-- START Input data --
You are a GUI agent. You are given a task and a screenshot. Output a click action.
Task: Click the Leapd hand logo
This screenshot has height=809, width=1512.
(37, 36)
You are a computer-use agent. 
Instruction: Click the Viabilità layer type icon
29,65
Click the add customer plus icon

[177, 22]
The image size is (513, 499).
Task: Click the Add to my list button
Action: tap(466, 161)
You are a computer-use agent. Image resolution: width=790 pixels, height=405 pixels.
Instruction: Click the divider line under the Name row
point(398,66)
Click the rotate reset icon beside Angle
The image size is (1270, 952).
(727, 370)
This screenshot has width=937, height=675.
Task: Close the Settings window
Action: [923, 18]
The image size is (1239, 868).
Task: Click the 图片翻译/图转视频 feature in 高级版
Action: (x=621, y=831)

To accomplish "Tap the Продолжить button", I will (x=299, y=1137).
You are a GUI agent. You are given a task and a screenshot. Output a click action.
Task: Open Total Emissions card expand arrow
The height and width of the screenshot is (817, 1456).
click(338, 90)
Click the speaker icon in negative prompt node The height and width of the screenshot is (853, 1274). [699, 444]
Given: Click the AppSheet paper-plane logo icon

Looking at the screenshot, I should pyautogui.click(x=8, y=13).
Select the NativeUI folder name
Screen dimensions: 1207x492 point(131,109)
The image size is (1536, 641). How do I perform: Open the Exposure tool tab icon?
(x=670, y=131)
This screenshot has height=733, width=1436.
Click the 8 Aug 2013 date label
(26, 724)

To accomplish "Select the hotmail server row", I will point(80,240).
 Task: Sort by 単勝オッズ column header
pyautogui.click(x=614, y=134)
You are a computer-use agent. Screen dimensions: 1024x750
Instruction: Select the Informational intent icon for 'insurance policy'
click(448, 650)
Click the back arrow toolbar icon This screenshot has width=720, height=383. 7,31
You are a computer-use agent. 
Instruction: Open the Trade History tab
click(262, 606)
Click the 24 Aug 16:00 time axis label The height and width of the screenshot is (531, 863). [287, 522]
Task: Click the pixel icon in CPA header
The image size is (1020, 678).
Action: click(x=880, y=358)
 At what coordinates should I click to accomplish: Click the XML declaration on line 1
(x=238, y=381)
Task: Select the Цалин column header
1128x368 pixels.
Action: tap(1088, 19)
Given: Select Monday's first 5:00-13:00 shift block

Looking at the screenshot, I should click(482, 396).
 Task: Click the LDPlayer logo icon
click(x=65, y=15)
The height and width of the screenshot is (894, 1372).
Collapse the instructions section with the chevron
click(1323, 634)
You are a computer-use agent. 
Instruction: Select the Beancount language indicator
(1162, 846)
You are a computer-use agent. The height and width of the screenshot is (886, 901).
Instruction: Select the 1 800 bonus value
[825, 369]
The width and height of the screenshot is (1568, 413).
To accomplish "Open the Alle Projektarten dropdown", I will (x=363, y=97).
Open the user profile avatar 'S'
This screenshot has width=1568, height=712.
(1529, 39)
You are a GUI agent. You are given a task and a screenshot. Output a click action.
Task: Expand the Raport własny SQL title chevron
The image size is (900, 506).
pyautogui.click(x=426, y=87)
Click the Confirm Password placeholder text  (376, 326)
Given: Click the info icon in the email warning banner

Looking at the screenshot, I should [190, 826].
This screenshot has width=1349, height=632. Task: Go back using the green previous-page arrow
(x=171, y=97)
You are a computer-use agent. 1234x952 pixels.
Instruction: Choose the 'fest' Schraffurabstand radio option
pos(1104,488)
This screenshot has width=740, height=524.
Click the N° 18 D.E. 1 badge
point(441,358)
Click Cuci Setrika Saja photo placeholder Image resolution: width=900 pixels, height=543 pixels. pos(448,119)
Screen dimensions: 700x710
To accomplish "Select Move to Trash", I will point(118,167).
-- END Input data --
**Exercise objective**
Copy all of these records word for word.

**Reply to the task**
You are a GUI agent. You are given a task and a screenshot. Output a click action.
Task: Click the Leapd hand logo
This screenshot has height=809, width=1512.
(37, 36)
You are a computer-use agent. 
Instruction: Click the Viabilità layer type icon
29,65
Click the add customer plus icon

[177, 22]
The image size is (513, 499).
Task: Click the Add to my list button
Action: tap(466, 161)
You are a computer-use agent. Image resolution: width=790 pixels, height=405 pixels.
Instruction: Click the divider line under the Name row
point(398,66)
Click the rotate reset icon beside Angle
The image size is (1270, 952).
(727, 370)
This screenshot has width=937, height=675.
Task: Close the Settings window
Action: [923, 18]
The image size is (1239, 868).
Task: Click the 图片翻译/图转视频 feature in 高级版
Action: (x=621, y=831)

To accomplish "Tap the Продолжить button", I will (x=299, y=1137).
You are a GUI agent. You are given a task and a screenshot. Output a click action.
Task: Open Total Emissions card expand arrow
The height and width of the screenshot is (817, 1456).
click(338, 90)
Click the speaker icon in negative prompt node The height and width of the screenshot is (853, 1274). [699, 444]
Given: Click the AppSheet paper-plane logo icon

Looking at the screenshot, I should pyautogui.click(x=8, y=13).
Select the NativeUI folder name
Screen dimensions: 1207x492 point(131,109)
The image size is (1536, 641). How do I perform: Open the Exposure tool tab icon?
(x=670, y=131)
This screenshot has height=733, width=1436.
Click the 8 Aug 2013 date label
(26, 724)

To accomplish "Select the hotmail server row", I will point(80,240).
 Task: Sort by 単勝オッズ column header
pyautogui.click(x=614, y=134)
You are a computer-use agent. Screen dimensions: 1024x750
Instruction: Select the Informational intent icon for 'insurance policy'
click(448, 650)
Click the back arrow toolbar icon This screenshot has width=720, height=383. 7,31
You are a computer-use agent. 
Instruction: Open the Trade History tab
click(262, 606)
Click the 24 Aug 16:00 time axis label The height and width of the screenshot is (531, 863). [287, 522]
Task: Click the pixel icon in CPA header
The image size is (1020, 678).
Action: click(x=880, y=358)
 At what coordinates should I click to accomplish: Click the XML declaration on line 1
(x=238, y=381)
Task: Select the Цалин column header
1128x368 pixels.
Action: tap(1088, 19)
Given: Select Monday's first 5:00-13:00 shift block

Looking at the screenshot, I should click(482, 396).
 Task: Click the LDPlayer logo icon
click(x=65, y=15)
The height and width of the screenshot is (894, 1372).
Collapse the instructions section with the chevron
click(1323, 634)
You are a computer-use agent. 
Instruction: Select the Beancount language indicator
(1162, 846)
You are a computer-use agent. The height and width of the screenshot is (886, 901).
Instruction: Select the 1 800 bonus value
[825, 369]
The width and height of the screenshot is (1568, 413).
To accomplish "Open the Alle Projektarten dropdown", I will (x=363, y=97).
Open the user profile avatar 'S'
This screenshot has width=1568, height=712.
(1529, 39)
You are a GUI agent. You are given a task and a screenshot. Output a click action.
Task: Expand the Raport własny SQL title chevron
The image size is (900, 506).
pyautogui.click(x=426, y=87)
Click the Confirm Password placeholder text  (376, 326)
Given: Click the info icon in the email warning banner

Looking at the screenshot, I should [190, 826].
This screenshot has width=1349, height=632. Task: Go back using the green previous-page arrow
(x=171, y=97)
You are a computer-use agent. 1234x952 pixels.
Instruction: Choose the 'fest' Schraffurabstand radio option
pos(1104,488)
This screenshot has width=740, height=524.
Click the N° 18 D.E. 1 badge
point(441,358)
Click Cuci Setrika Saja photo placeholder Image resolution: width=900 pixels, height=543 pixels. pos(448,119)
Screen dimensions: 700x710
To accomplish "Select Move to Trash", I will point(118,167).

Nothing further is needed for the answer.